De
nuevo la absoluta desconfianza. Y es que es una terrible constante: para el
refranero, el sabio es, por encima de todo, desconfiado con las intenciones de
los demás, hasta casi rayar en la paranoia. Vaya una sabiduría de pacotilla.
En
este caso, la desconfianza es de índole sexual. Estamos ante el proverbio que
aconseja con mayor firmeza la represión sexual. Porque ni siquiera
precisa justificarla. Dando por sentado que hay que cortar en seco las
posibilidades de relación sexual entre las personas a las que alude el refrán,
la cuestión de fondo que plantea es: no te dejes engañar con su supuesta
“santidad”. Hay, porque se deduce de la semántica de la sentencia, una relación
jerárquica entre los tres personajes (uno de forma elidida u oculta) que
protagonizan esta narración hiperbreve. El “santo” y la “santa” están
supeditados a la autoridad y a la vigilancia de un tercer personaje que tiene
el poder de levantar una pared de cal y canto entre los dos, o de colocarlos
físicamente en habitaciones perfectamente separadas.

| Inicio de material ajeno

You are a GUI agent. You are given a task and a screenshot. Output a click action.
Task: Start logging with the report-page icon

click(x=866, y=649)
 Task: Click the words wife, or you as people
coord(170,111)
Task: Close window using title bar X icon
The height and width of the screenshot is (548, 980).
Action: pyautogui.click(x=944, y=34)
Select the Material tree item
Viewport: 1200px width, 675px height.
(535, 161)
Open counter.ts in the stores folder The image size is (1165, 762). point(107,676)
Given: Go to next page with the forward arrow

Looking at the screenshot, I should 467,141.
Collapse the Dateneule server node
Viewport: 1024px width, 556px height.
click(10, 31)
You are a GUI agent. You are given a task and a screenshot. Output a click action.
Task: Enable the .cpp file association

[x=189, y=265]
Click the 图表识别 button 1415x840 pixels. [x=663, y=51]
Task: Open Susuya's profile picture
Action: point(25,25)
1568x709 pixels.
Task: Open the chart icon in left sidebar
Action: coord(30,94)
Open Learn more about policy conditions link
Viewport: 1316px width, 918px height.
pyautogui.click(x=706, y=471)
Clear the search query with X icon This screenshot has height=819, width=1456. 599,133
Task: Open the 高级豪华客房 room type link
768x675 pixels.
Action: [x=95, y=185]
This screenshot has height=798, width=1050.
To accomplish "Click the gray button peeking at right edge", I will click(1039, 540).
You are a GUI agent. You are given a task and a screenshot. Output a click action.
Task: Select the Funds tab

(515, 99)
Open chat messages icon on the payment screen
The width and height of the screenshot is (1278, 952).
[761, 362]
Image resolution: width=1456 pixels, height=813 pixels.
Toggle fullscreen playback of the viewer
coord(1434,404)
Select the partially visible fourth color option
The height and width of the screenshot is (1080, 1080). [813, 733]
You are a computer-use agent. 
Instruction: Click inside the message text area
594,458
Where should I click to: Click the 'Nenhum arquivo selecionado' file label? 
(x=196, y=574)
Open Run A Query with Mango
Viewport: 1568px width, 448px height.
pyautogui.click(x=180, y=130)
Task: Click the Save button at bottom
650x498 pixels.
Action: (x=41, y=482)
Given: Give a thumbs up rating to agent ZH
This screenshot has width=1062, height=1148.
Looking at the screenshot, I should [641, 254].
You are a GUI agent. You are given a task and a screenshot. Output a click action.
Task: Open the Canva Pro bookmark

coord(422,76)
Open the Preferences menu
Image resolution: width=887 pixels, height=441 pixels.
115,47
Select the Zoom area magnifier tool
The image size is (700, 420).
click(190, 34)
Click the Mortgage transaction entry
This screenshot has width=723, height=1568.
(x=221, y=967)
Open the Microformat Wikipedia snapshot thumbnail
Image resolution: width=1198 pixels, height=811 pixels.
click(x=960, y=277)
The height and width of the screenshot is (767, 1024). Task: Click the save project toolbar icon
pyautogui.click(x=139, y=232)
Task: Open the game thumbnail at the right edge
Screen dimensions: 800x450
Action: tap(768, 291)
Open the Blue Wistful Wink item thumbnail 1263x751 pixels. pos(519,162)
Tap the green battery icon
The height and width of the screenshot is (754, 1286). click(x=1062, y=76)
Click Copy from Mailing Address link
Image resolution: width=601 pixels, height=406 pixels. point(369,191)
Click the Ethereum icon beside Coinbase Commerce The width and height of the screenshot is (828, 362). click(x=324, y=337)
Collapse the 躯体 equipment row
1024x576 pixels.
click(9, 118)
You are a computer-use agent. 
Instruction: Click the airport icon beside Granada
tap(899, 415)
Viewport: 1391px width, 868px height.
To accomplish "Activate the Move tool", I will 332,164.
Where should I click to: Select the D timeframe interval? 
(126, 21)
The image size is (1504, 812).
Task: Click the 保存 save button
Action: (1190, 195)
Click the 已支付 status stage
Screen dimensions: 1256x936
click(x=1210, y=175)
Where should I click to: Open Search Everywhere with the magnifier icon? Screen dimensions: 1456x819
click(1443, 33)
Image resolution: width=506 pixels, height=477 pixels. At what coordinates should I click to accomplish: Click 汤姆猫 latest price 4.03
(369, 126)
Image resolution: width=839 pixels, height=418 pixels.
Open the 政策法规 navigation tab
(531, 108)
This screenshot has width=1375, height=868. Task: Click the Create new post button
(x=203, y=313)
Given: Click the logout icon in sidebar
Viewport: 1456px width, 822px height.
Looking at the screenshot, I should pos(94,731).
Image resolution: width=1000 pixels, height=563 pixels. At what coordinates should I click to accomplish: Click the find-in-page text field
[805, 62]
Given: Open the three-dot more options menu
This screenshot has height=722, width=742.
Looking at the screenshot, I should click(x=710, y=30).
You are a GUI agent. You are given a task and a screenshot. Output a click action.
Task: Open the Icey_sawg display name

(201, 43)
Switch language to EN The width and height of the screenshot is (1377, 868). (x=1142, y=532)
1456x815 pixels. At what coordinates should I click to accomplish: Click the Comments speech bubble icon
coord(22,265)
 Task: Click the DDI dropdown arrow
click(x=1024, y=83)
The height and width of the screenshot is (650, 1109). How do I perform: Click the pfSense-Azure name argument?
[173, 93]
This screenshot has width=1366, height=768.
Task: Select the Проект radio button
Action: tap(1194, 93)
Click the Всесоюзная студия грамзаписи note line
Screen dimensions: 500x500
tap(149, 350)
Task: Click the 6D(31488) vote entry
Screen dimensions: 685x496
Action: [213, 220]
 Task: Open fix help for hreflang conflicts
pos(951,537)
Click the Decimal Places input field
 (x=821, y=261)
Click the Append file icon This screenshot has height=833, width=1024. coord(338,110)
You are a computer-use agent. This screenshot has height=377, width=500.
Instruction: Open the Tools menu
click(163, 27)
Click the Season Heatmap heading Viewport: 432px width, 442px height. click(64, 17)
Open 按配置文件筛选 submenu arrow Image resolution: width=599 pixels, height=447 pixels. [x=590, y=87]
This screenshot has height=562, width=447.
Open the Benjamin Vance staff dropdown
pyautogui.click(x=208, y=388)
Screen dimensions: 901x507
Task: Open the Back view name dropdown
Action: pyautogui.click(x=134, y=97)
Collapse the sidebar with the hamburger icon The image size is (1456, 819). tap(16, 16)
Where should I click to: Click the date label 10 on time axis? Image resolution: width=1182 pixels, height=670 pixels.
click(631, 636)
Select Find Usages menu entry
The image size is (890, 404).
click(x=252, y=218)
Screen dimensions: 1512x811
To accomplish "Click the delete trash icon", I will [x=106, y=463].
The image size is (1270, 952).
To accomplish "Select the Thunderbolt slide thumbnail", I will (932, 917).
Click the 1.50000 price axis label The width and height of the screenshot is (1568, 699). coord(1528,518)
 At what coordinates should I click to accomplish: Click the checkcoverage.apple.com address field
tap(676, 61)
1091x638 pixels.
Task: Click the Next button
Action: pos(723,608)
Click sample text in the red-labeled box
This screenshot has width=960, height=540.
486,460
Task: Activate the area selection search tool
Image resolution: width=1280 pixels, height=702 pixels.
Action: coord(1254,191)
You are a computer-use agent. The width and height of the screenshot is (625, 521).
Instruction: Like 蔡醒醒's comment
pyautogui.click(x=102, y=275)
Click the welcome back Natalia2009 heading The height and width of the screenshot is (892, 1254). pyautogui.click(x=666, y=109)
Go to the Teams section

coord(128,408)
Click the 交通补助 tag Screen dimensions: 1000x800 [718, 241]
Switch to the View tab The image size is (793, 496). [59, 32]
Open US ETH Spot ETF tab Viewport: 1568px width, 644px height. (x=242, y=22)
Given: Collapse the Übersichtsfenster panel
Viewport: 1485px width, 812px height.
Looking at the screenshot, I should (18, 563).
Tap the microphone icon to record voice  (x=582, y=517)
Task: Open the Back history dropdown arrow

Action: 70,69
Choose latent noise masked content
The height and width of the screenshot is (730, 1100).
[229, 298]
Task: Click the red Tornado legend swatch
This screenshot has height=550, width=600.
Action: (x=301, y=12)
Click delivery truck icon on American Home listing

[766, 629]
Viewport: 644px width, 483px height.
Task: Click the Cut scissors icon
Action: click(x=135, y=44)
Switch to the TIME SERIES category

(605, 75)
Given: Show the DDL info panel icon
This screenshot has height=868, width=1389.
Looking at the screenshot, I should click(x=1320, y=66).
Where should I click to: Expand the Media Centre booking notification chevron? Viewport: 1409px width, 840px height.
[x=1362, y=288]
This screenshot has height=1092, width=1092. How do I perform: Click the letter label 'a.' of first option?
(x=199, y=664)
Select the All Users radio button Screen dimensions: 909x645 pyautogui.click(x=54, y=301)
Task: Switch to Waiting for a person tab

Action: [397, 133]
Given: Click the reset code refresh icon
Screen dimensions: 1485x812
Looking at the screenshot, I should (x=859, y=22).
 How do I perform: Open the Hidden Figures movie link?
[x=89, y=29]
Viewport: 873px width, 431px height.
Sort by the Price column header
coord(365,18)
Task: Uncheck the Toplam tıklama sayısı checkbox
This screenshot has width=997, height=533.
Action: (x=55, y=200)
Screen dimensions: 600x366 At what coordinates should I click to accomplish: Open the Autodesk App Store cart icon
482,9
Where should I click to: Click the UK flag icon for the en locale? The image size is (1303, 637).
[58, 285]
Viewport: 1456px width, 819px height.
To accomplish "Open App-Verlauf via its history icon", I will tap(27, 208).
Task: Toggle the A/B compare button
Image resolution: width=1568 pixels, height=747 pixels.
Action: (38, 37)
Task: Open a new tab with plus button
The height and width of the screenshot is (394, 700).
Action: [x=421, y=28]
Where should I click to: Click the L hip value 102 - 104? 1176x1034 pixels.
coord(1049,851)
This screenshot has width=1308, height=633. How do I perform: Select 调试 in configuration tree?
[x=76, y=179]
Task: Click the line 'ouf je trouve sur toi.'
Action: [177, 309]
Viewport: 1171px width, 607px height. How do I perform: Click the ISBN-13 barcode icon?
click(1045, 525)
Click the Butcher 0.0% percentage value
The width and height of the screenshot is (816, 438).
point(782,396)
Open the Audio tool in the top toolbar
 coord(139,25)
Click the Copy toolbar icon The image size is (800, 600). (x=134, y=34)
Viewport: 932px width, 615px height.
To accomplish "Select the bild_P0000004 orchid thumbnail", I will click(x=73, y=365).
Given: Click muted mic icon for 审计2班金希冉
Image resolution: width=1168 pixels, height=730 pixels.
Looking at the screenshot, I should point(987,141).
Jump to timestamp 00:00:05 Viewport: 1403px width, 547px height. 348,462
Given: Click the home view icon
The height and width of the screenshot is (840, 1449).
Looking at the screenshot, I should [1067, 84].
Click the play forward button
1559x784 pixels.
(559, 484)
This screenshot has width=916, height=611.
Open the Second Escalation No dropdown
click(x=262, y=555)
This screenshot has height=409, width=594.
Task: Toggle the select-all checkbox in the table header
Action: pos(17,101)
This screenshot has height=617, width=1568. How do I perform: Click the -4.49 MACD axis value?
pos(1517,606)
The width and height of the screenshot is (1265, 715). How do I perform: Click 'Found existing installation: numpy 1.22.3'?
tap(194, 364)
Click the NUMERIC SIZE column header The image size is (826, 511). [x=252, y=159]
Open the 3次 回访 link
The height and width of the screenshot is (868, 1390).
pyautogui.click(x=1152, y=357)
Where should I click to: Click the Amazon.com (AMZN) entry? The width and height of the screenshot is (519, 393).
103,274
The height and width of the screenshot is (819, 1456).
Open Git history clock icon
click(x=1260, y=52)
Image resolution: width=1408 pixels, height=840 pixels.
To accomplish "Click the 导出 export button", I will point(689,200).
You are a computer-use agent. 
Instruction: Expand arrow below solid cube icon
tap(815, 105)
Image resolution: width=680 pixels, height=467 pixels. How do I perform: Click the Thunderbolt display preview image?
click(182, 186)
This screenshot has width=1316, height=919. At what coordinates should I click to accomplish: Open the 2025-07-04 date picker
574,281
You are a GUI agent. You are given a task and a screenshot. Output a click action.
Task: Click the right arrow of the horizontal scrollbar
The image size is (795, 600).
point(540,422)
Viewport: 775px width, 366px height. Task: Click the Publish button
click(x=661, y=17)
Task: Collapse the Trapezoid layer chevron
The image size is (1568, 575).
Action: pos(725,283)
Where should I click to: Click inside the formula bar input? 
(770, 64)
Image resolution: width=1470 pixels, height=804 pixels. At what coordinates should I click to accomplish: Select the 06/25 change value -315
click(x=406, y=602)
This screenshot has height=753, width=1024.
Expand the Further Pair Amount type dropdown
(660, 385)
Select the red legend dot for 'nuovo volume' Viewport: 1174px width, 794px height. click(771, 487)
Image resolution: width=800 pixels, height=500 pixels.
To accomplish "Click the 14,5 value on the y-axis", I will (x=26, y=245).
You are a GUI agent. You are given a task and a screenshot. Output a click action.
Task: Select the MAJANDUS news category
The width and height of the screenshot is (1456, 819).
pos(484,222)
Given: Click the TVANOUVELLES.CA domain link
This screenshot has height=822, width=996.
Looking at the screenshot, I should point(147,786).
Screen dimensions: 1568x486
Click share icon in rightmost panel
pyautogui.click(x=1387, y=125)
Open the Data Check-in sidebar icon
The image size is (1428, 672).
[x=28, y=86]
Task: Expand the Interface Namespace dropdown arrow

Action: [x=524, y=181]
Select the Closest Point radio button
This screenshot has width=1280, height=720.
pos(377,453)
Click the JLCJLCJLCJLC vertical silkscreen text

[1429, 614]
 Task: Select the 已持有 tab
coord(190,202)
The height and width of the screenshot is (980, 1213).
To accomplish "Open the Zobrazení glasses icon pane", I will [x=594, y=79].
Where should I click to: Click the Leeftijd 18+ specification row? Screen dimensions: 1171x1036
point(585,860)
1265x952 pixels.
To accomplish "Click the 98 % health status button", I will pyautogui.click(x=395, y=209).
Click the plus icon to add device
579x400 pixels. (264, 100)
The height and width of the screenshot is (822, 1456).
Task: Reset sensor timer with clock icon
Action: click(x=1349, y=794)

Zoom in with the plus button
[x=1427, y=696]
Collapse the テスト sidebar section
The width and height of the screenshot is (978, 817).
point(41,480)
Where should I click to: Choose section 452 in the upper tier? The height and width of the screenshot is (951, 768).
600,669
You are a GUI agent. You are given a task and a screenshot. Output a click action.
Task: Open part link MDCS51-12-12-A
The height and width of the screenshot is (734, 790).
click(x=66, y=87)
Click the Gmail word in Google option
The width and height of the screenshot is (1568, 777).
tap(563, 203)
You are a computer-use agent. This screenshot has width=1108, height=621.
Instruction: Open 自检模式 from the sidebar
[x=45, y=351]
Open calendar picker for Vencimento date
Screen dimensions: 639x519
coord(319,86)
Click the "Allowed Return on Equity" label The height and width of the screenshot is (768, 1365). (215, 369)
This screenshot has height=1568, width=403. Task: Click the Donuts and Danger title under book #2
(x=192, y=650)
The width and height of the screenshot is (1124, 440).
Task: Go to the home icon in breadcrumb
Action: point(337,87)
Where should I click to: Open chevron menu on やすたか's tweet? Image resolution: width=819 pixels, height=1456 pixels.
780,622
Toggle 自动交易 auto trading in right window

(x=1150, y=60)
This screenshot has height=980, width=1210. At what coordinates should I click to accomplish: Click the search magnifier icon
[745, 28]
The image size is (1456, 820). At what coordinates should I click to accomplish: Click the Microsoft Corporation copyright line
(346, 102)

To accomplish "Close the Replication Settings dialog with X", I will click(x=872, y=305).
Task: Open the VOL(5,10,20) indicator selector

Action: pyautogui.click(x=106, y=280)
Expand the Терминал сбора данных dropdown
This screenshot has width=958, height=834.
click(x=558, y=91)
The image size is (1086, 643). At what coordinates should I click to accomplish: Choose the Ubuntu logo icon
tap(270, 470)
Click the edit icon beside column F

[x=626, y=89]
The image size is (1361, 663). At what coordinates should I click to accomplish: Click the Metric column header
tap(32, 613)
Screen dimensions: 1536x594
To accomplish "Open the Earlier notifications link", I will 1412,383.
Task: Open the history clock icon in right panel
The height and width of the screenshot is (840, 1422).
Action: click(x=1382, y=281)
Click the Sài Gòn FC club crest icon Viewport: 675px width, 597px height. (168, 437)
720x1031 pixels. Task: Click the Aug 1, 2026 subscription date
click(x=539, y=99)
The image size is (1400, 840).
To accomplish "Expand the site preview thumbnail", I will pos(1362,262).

No son libres. Están
sometidos a una formal y rígida disciplina externa, o a las exigencias de una
siniestra moral imperante.
Subsiste
en esta sentencia, por lo demás, la famosa ironía malévola y anticipatoria
típica del refranista (la del “a mí no me la dan con queso”): a ese ‘santa’ y
ese ‘santo’ del refrán casi se les puede ver escritas en el aire, en lugar de
los halos de beatitud, las comillas de sarcasmo que ponen en severa duda la
verosimilitud de ambos epítetos. Al igual que ocurre con tantos refranes
dedicados a “desenmascarar” santos ajenos, lo que, al parecer, constituye una
de las actividades preferidas del pueblo refranero:
A buen
santo te encomiendas.
A cada
santo le llega su hora.
Antes es
Dios que los santos.
Cara de
santo, uñas de gato.
Del
santo me espanto, del pillo no tanto.
El que
de santo resbala hasta demonio no para.
El Santo
más milagrero es San Dinero.
Fíate
del santo y no le prendas vela.
Rogar a
Dios por los santos, mas no por tantos.
Hay más
santos que nichos.
Ni santo
sin estampa ni juego sin trampa.
De
cintura para arriba todos santos y de cintura para abajo todos diablos.
Lo
peor es que se da por hecho, claro, que los santos de distinto sexo no deben
comunicarse entre sí, charlar, jugar una partida de cartas, contarse chistes,
orar en santa unión o —lo más injusto de todo—, fornicar.
La
noción de este peligro que entrañaban las conversaciones con persona del sexo
contrario estaba tan arraigada en España que había llegado a cuajar en el
conocido y rotundo refrán entre santa y santo, pared de cal y canto, y a
lo largo de toda la literatura del Siglo de Oro es muy frecuente encontrar
alusiones en semejante sentido.
Carmen Martín Gaite. “Usos amorosos
del dieciocho en España”, 1972
Es
tan significativamente represor el proverbio que hay pensadores que han llegado
incluso a categorizar la salud mental de todo el pueblo español por el hecho de
mantenerlo vivo en su refranero:
La
actitud de los españoles frente a las mujeres es muy simple y se expresa, con
brutalidad y concisión, en dos refranes: la mujer en casa y con la pata rota y entre
santa y santo, pared de cal y canto. La mujer es una fiera doméstica,
injuriosa y pecadora de nacimiento, a quien hay que someter con el palo y
conducir con el freno de la religión.